In a strange sort of way, the greatest tragedy about current celebration and perceptions amongst women about the day is the narrow-minded sense of entitlement that has sprouted and taken root in the minds of some women. It manifests itself more evidently on the International Day of the Woman as hitherto submissive wives, girlfriends and women think this is that one day when they have an inalienable right to go out unchaperoned and take a deep plunge into the pool of life. It is their coming of age ceremony or Bar Mitzvah of sorts. It is another day when they think they are again entitled to something – temporal – called the ‘Womens’ day uniform. This begs the questions: do women think they are entitled to freedom only on the International Day of the Women; shouldn’t they use this day to show the world, by buying without financial aid, their women’s day uniform. Do they mean despite all the freedoms that have accrued to them that all year round they are free only one day?
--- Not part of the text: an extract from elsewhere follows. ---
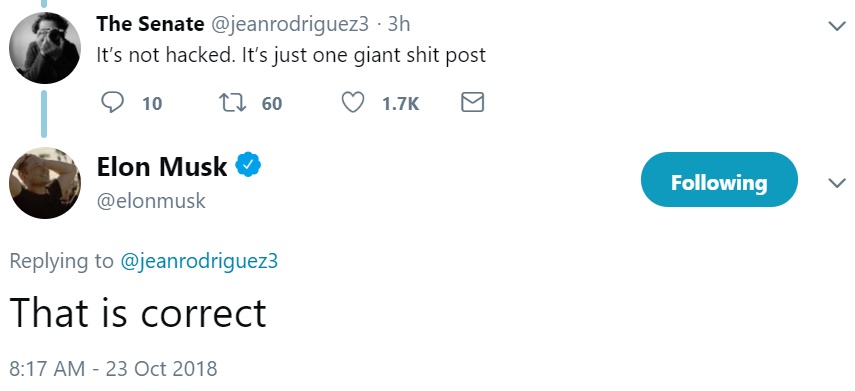855x391 pixels.
Task: View the 1.7K likes count
Action: point(401,103)
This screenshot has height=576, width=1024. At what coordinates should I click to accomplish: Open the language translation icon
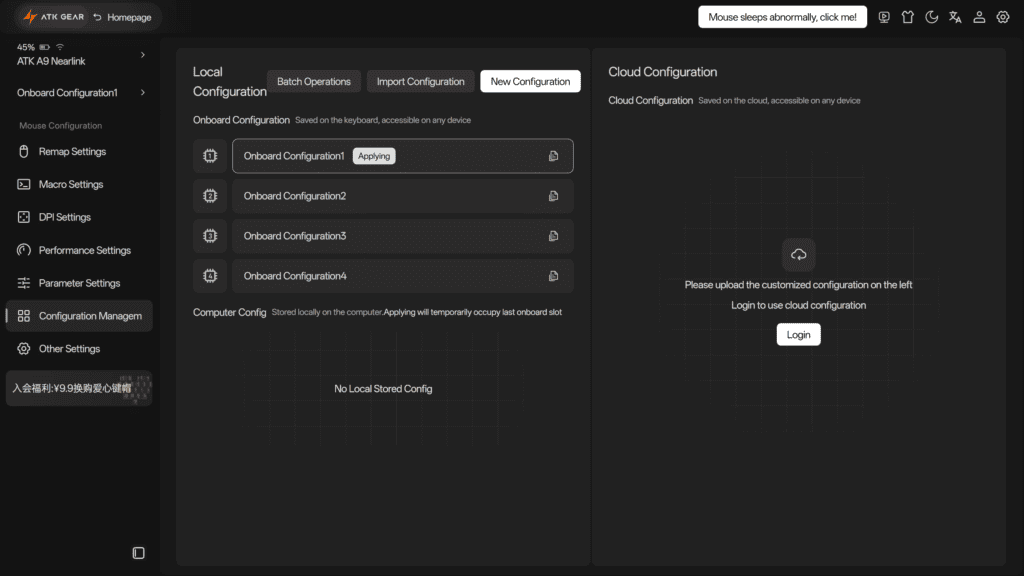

I don’t know about you but for me current celebration and perception amongst women about the International Day of the Woman is an indication of the extensive mind surgery that has to be carried out on some women so that they can know that the International Day of Woman is a call to responsibility, autonomy and excellence addressed to women. It is font-size 100 reminder that in today’s world women must no longer be women, they can become humans should they choose to. It is most importantly a reminder to those women who don’t know it yet that in this world and that of tomorrow having breasts would no longer be enough as an excuse or a pass. And as such they should man up 24/7 and not just on the International Day of the Women.

P/S: By the way, this year’s theme is “Equality for women is progress for all.”
Buyam-sellam* is a Cameroon expression that refers to women who buy and retail foodstuff generally.